Ever wondered what happened to that restaurant you once loved and have memories of dining at with your family and friends? We did! And we discovered an amazing website called Lost Tables, dedicated to celebrating the restaurants of our past. We are partnering with the site's creator Harley Hammerman and celebrating these wonderful stories throughout the month of February.
Lost Tables | The Parkmoor
The Parkmoor was founded by William L. McGinley in 1931. In the early 1920s, McGinley invented an aluminum tray that attached to car doors. The viability of McKinley's TraCo tray was dependent on the viability of the fledgling curb service business. So McKinley and his wife Ellen, with a few belongings and a trunk full of dreams, set out from their Texas home and traveled the country by car, determined to sell his trays and the idea of drive-in restaurants.
McGinley was a charming and successful salesperson, and enthusiasm for his TraCo trays began to build. His cross-country trek eventually led him to St. Louis. While drive-in restaurants and curb service were embraced in many states, Missouri had yet to catch on. When the restaurants of St. Louis resisted curb service, McGinley decided to open a curb service restaurant of his own.

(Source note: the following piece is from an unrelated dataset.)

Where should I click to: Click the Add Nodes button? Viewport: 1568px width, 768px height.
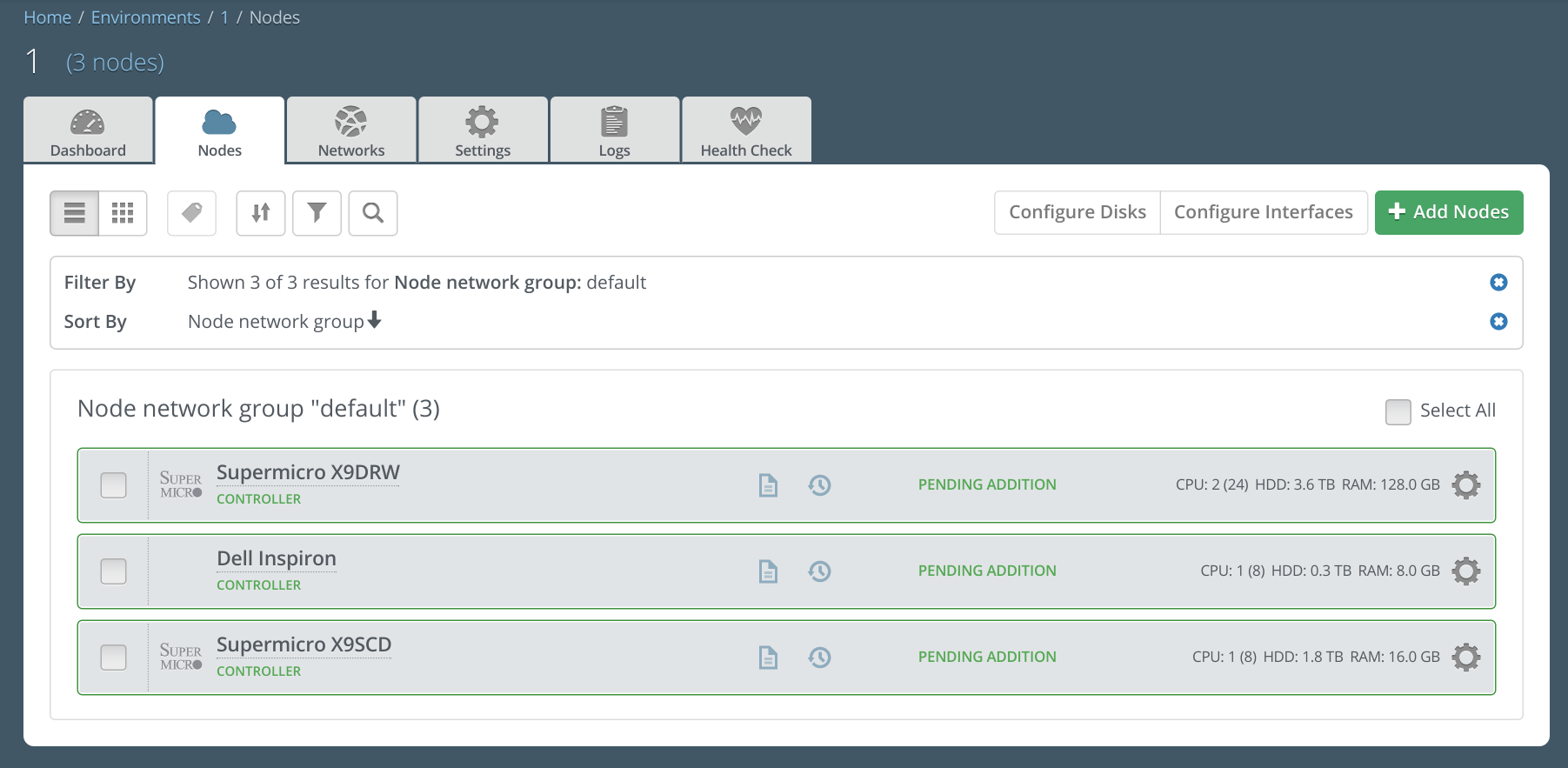[x=1448, y=212]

McGinley's drive-in concept proved to be an instant hit. The original Parkmoor on Clayton Road at Big Bend, with its distinctive Tudor-style architecture, opened on July 15, 1931, and Clayton police had to be summoned to direct the carloads of customers who turned out. Carhops in bright orange jackets and white hats weaved in and out, serving 16-cent sandwiches and 5-cent Cokes on McGinley's aluminum trays.